**THE TASK:**
The entries below hold a line with "Overalls (692, 2225)" and a line with "Terms of delivery (880, 2545)". Return those lines and all that lie between them, exactly and only.

(Dataset entries)
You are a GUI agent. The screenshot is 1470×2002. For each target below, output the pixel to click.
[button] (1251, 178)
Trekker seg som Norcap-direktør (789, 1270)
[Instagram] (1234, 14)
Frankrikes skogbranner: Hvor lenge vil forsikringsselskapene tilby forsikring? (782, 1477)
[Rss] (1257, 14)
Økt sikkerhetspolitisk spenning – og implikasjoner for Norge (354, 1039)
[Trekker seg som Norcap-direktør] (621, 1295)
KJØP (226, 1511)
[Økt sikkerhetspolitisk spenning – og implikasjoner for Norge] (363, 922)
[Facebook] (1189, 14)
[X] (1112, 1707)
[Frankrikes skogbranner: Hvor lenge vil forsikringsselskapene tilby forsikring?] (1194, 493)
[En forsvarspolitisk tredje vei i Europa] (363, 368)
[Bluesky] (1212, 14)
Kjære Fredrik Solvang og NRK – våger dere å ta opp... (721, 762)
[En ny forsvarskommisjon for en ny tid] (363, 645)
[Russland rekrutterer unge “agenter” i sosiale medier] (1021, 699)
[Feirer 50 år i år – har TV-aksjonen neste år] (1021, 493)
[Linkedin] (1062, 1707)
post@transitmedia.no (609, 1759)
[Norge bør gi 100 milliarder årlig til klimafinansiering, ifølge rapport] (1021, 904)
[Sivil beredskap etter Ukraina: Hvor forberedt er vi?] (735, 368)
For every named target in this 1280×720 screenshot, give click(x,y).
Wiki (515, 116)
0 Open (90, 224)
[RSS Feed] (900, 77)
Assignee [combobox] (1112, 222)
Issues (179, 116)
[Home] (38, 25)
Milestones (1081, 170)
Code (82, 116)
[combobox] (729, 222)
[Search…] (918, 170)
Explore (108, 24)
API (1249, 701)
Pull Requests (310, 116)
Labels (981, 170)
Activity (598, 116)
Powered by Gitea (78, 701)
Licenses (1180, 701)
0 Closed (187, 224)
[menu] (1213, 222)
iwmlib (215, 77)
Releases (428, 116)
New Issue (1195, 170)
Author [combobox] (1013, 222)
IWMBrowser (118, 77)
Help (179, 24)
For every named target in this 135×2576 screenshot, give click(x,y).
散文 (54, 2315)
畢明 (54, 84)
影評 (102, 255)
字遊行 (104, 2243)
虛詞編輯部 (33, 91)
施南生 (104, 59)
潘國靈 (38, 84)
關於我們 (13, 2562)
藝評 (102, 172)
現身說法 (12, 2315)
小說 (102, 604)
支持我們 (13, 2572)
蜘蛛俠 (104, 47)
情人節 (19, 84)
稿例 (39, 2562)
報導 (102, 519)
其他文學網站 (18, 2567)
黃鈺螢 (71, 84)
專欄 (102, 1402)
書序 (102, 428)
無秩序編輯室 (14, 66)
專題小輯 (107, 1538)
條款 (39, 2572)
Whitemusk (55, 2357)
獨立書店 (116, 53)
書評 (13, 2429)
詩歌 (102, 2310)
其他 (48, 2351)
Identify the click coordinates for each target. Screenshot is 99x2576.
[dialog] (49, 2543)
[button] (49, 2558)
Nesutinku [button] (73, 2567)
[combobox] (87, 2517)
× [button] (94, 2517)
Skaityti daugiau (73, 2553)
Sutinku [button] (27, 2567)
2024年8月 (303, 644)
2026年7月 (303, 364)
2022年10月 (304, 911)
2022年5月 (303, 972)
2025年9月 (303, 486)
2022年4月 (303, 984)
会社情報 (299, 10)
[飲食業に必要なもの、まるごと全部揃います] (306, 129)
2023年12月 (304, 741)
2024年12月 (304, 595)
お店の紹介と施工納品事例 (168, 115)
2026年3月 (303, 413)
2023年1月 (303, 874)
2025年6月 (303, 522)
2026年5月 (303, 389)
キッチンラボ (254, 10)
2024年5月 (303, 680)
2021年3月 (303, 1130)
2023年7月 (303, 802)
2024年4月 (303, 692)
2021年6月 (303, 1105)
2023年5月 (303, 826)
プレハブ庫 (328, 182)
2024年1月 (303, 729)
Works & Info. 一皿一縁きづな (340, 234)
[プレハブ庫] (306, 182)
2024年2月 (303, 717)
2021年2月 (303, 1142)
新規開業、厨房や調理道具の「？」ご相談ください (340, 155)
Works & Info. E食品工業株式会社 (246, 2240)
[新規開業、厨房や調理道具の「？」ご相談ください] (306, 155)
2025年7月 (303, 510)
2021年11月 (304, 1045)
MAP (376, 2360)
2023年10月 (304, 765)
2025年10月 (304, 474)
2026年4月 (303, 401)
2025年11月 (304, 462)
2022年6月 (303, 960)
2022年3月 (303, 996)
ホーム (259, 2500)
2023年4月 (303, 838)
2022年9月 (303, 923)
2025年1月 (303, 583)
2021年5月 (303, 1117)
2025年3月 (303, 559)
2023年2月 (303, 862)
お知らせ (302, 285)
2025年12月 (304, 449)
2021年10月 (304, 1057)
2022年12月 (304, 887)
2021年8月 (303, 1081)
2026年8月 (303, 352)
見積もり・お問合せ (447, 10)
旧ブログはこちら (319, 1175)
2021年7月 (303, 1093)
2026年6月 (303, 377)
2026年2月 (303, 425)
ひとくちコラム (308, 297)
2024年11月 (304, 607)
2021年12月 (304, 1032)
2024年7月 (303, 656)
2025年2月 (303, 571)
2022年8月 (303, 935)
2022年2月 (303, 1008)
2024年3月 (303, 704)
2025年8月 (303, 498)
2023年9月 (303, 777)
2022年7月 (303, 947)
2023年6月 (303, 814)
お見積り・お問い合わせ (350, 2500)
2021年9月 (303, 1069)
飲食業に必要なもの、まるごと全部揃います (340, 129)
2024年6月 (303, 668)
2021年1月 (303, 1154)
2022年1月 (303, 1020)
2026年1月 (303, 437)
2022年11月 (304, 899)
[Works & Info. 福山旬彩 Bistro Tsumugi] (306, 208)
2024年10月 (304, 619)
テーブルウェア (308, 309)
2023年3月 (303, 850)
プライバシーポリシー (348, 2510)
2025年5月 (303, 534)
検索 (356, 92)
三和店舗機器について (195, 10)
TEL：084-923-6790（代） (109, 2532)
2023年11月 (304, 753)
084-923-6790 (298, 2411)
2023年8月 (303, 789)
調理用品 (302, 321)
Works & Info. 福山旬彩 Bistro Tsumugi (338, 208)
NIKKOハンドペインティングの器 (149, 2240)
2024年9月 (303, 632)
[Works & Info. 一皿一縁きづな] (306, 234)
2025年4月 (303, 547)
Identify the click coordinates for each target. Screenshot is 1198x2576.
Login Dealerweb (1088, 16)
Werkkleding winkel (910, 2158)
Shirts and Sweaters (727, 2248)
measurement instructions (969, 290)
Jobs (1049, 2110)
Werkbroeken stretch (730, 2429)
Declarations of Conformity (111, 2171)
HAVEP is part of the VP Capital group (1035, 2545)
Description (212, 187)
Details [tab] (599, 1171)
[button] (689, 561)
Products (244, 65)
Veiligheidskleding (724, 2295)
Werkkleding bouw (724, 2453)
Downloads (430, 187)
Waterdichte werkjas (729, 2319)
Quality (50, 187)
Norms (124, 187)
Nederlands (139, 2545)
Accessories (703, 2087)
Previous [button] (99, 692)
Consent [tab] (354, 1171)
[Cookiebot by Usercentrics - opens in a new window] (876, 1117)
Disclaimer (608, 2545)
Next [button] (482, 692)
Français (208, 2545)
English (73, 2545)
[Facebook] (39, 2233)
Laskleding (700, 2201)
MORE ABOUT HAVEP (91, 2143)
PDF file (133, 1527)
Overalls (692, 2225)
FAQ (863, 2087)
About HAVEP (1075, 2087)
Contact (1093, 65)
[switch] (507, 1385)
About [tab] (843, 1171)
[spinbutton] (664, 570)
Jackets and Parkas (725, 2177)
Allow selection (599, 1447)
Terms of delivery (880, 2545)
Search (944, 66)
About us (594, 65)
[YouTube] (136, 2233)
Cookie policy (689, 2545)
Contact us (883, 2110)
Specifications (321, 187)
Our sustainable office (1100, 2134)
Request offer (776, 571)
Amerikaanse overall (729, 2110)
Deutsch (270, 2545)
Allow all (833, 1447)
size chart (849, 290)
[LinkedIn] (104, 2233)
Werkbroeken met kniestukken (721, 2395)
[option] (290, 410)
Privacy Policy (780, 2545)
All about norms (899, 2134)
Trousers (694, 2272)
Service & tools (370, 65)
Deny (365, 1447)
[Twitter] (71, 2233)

**WRITTEN ANSWER:**
Overalls (692, 2225)
FAQ (863, 2087)
About HAVEP (1075, 2087)
Contact (1093, 65)
[switch] (507, 1385)
About [tab] (843, 1171)
[spinbutton] (664, 570)
Jackets and Parkas (725, 2177)
Allow selection (599, 1447)
Terms of delivery (880, 2545)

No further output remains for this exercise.